━━━ Material provided
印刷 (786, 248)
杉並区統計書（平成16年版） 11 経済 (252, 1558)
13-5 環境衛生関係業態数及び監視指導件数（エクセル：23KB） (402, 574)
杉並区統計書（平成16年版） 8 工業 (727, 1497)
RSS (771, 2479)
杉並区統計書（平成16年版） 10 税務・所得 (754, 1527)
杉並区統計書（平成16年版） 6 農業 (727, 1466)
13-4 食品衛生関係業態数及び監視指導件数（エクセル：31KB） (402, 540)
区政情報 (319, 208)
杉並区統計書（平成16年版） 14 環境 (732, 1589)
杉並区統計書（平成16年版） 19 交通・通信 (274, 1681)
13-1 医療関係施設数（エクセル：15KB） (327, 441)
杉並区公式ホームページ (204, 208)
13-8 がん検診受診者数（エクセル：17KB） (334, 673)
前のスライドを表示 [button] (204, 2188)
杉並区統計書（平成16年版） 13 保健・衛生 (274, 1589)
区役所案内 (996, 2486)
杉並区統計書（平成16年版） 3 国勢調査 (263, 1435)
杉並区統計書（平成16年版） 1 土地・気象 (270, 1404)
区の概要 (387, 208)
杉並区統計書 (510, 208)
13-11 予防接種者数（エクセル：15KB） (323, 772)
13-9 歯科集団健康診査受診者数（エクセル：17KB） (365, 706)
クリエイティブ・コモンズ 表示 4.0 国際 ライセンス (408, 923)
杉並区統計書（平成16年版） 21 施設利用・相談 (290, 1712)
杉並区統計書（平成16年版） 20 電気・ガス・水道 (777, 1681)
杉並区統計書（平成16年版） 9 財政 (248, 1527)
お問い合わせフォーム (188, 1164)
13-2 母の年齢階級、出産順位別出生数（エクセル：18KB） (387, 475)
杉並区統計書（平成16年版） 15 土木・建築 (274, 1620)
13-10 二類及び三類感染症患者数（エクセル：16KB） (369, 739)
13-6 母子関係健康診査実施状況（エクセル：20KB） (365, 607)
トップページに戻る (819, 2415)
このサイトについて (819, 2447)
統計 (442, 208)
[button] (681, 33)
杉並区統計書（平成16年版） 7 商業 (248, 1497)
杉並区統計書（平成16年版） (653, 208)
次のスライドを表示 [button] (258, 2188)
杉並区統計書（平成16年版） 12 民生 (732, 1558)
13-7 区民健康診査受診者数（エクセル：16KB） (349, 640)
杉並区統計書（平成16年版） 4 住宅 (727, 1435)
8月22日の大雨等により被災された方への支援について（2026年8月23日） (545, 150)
━━━━━━
### About this task
When a line in the material above includes "button", report that line by copying it.

### Expected answer
前のスライドを表示 [button] (204, 2188)
[button] (681, 33)
次のスライドを表示 [button] (258, 2188)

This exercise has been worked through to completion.